SSM = SSA + SSB + SSAB; [k-1 = a-1 + b-1 + (a-1)*(b-1)]
SSA, Factor A sum of squares (Model I or II); SSB, Factor B sum of squares (Model I); SSAB, interaction sum of squares.
SSB = SS1 + SS2 +...+ SSC; (b-1 = 1 + 1 +...+ 1)
SS1,...,SSC, contrast sum of squares.
SSj = Sj^2 / SUM(cj^2/nj); j=1,2,...,C
Sj^2 = c1*M1 + c2*M2 +...+ cC*MC
cj, contrast vector; Mj, means vector; nj, sample size vector.
If there is no interaction, it is better to perform two separate one-way ANOVAs. Here, factor A and B with a Model I/II and I (panned), respectively. An interaction effect is a change in the simple main effect of one variable over levels of the second.
In a fixed-model (I), the treatment levels are deliberately selected and will remain constant from one replication to another. Generalization of such a model can be made only to the levels tested. Meanwhile, in a random-model (II), the treatment levels are randomly selected and if we replicated the study we would again choose the levels randomly and would most likely have a whole new set of levels. Results can be generalized to the population levels from which the levels of the independent variable were randomly selected.
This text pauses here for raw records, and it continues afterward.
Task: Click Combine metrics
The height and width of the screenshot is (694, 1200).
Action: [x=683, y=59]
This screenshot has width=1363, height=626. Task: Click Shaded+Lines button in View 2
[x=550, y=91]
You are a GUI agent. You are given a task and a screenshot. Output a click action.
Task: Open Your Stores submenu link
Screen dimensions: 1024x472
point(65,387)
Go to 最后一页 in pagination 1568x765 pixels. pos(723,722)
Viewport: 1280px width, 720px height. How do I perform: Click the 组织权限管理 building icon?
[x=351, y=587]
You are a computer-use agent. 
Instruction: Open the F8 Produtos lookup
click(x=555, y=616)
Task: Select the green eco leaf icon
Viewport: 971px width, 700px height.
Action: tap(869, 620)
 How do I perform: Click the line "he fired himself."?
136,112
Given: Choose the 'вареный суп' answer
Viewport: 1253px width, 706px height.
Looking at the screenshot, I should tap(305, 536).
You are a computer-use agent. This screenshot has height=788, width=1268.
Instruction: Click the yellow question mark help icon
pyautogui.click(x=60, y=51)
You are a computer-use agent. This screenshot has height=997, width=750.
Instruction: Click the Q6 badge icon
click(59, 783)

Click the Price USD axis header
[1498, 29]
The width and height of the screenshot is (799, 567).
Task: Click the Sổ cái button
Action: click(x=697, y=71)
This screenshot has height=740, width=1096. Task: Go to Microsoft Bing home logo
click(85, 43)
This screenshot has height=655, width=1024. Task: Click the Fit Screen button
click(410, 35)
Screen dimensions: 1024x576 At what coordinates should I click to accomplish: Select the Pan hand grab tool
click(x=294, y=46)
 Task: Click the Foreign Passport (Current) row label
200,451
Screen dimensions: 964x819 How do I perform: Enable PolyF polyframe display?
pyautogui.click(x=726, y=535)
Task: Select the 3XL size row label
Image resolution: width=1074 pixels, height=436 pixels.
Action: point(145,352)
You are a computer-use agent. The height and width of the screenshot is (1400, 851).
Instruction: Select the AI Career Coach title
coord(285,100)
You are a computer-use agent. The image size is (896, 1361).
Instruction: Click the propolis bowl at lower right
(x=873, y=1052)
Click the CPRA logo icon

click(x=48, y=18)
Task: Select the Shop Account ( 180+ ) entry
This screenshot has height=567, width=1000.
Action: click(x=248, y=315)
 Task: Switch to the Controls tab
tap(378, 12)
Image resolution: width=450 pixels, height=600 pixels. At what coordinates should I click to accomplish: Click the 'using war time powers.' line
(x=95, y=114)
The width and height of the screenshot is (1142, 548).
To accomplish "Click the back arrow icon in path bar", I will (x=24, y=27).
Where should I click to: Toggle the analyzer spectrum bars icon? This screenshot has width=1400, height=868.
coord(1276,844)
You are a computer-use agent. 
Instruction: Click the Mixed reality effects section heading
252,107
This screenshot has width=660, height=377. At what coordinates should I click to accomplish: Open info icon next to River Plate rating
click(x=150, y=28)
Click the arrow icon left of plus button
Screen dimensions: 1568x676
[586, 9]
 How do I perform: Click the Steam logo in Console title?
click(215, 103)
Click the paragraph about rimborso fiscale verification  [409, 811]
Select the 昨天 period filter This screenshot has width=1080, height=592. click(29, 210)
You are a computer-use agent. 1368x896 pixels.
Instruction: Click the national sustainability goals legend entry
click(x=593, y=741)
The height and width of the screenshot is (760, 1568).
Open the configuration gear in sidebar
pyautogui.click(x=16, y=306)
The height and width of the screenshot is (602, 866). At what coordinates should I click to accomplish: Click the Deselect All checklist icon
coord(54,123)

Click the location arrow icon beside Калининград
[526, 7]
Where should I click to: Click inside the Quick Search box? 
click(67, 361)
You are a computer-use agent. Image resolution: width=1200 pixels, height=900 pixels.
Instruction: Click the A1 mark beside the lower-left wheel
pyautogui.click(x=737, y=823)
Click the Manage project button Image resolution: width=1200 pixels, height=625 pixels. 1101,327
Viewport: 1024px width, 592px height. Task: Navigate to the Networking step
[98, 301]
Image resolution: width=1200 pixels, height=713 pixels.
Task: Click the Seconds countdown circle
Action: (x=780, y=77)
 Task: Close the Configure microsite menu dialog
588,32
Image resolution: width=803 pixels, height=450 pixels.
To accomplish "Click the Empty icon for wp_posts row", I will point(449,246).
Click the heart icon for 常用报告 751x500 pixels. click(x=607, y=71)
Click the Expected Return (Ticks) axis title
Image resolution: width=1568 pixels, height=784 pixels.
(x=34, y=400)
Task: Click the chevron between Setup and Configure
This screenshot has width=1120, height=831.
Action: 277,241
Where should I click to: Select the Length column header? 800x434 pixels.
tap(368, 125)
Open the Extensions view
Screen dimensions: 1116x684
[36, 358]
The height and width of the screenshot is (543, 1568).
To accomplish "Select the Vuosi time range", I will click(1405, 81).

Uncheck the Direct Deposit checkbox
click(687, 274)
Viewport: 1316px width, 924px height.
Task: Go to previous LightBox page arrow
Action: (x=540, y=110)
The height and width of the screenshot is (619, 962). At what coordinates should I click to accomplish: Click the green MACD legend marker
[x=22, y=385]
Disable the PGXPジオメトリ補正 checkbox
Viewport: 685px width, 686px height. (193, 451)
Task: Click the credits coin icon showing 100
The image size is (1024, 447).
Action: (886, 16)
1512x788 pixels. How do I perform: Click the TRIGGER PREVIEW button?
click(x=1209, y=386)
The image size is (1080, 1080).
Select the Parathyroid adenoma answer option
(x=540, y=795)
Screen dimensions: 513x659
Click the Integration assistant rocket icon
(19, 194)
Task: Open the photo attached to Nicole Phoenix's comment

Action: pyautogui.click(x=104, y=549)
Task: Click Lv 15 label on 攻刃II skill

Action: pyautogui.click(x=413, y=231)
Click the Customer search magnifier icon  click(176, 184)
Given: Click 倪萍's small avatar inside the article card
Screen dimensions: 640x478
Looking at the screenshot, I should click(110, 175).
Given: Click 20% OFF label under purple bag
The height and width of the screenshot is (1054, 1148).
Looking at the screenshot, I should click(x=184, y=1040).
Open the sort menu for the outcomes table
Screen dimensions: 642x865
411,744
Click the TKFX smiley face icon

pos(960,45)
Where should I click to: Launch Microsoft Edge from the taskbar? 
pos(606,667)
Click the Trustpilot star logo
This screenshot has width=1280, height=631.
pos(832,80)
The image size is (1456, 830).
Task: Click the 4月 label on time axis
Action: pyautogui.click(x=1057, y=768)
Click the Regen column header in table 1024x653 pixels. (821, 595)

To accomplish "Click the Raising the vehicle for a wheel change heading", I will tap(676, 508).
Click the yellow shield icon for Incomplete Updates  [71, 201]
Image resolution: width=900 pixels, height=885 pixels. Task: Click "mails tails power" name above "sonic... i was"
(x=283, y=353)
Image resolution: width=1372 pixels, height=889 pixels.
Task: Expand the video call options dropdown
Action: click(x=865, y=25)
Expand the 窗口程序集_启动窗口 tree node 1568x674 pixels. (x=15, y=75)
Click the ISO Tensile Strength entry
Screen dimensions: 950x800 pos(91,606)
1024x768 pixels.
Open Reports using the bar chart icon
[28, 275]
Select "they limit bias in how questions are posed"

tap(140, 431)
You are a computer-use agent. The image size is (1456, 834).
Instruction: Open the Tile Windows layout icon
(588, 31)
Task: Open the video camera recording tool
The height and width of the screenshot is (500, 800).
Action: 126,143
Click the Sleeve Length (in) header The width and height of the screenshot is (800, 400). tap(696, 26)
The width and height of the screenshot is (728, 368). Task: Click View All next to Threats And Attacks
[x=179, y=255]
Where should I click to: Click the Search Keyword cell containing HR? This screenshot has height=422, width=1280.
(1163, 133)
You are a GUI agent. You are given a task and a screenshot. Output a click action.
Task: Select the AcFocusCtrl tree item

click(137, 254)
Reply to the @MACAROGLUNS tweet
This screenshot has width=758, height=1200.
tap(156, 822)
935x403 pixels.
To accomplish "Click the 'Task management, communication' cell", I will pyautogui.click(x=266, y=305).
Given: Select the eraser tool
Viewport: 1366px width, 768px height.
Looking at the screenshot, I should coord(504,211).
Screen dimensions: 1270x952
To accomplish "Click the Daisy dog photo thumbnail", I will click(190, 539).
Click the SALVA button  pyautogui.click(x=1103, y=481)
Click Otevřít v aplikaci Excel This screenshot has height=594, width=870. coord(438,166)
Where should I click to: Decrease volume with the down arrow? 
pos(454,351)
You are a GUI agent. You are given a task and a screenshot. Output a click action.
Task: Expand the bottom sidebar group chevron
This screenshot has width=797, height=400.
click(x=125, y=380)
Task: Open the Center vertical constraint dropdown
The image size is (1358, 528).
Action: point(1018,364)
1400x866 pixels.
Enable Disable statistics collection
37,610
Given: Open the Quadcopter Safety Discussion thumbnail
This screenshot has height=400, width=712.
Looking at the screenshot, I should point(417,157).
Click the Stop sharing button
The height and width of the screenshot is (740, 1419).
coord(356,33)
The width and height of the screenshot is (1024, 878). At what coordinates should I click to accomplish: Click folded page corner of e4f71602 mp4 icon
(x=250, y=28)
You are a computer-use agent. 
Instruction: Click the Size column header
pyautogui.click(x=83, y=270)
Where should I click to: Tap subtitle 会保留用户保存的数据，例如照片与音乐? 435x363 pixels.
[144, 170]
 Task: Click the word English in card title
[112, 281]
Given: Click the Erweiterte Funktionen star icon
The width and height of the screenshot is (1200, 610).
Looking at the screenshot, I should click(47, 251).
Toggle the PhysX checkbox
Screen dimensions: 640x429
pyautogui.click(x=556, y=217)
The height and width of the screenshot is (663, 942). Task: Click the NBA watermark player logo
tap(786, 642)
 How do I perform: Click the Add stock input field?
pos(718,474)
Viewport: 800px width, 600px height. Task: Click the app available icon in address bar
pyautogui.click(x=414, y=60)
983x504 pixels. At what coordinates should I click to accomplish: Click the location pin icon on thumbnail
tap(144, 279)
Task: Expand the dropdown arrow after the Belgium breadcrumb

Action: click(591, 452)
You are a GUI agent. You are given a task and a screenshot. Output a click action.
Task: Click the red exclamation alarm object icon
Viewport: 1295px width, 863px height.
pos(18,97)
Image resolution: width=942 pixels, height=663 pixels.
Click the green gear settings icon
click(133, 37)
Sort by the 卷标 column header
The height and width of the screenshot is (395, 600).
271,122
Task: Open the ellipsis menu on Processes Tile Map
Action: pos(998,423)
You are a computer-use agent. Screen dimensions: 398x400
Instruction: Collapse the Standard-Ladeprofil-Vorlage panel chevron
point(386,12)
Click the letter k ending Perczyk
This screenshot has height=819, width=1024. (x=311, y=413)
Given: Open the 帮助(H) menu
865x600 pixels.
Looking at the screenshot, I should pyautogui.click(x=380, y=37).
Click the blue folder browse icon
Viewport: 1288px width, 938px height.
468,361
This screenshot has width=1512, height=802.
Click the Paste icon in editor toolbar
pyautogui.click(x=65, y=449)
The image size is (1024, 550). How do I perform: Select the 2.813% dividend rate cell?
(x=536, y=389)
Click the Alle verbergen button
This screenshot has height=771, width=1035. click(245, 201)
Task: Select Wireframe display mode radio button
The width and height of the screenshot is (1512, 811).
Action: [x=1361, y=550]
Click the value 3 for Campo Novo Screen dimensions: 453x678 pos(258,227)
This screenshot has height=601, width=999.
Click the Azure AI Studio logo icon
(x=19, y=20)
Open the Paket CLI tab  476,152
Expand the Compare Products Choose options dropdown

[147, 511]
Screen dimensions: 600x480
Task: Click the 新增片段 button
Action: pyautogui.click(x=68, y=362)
Planned contrasts are particular comparisions that the researcher is interested in examining prior to data collection or in certain specific contrasts, but not in the omnibus F test that examines all possible contrasts (Lomax, 2007). Fewer planned comparisions are usually conducted (k - 1), due to their specificity. Each comparision corresponds to an independent hypothesis. To be sure that this is satisfied, we must to have a family of orthogonal planned comparisons.
Orthogonal contrasts are special in the sense that each contrast provides totally unique, nonredundant information about the means under study. If the two contrasts are orthogonal, then the sum of the cross products will be equal to '0'. Otherwise, the contrasts are nonorthogonal.
AOV2APR treats NaN values as missing values, and removes them.
Syntax: function aov2apr(x,m,z)
x – data nx3 matrix (Col 1 = data;Col 2 = factor 1 code [Model I/II];Col 3 = factor 2 code [Model I-planned])
m - contrasts matrix (planned)
z - factor 1 fixed=1;factor 1 random=2
- Summary statistics from the analysis